The pair, whose content is licensed to Fox News' Fox Nation streaming service, has been frequently re-tweeted by President Donald Trump.
CNN media reporter Oliver Darcy called out Fox News for employing hosts that "continue to spread coronavirus misinformation and conspiracy theories."
Fox News and owner Rupert Murdoch were sued last week by a Washington state-based group after some of the network's opinion hosts echoed Trump's comments downplaying the threat posed by the coronavirus and comparing it to the flu.
"Fox Nation, which is controlled by Rupert & Lachlan Murdoch, pays Diamond and Silk money for their opinions," media reporter Yashar Ali tweeted. "That includes dangerous and anti-science opinions like this.
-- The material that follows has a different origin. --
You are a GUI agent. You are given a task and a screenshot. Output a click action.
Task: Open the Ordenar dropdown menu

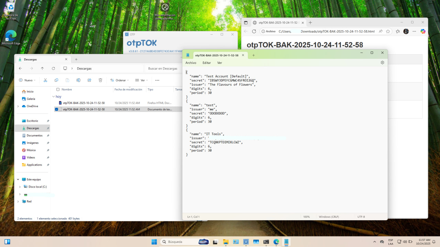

Just because tweets like this don't end up on their show, doesn't mean the Murdochs can disassociate from them."
The duo, which has appeared at Trump's rallies, are only the latest Fox News and Trumpworld figures to run afoul of Twitter's misinformation rules for making dubious claims about the coronavirus.
Trump's personal attorney Rudy Giuliani, who has been in the president's ear hyping the drug, had a tweet deleted by the social network for quoting conservative activist Charlie Kirk falsely claiming that "in at least three international tests was found 100% effective in treating the coronavirus." It also attacked Michigan Gov. Gretchen Whitmer, a recent Trump target, for pushing back on the president's claims.
Though there has been anecdotal evidence of the drug's efficacy, the main small study touted by the president has since been called into question. The publisher of the journal where the study appeared has since issued a statement revealing that it did not meet "expected standards."
Doctors warn that the drug can have serious side effects, especially when mixed with the antibiotic azithromycin, as the president has touted.
"This drug has major side effects," Dr. Megan Ranney, an emergency physician at Brown University, told ProPublica, "including paranoia, hallucinations, suicidal thoughts, suppression of your blood counts, so you became more susceptible to infections. It can cause severe cardiac arrhythmias that can even cause death. Now, these are not common side effects, but they're common enough that they should not be taken just willy-nilly. It is not like water. It is not harmless."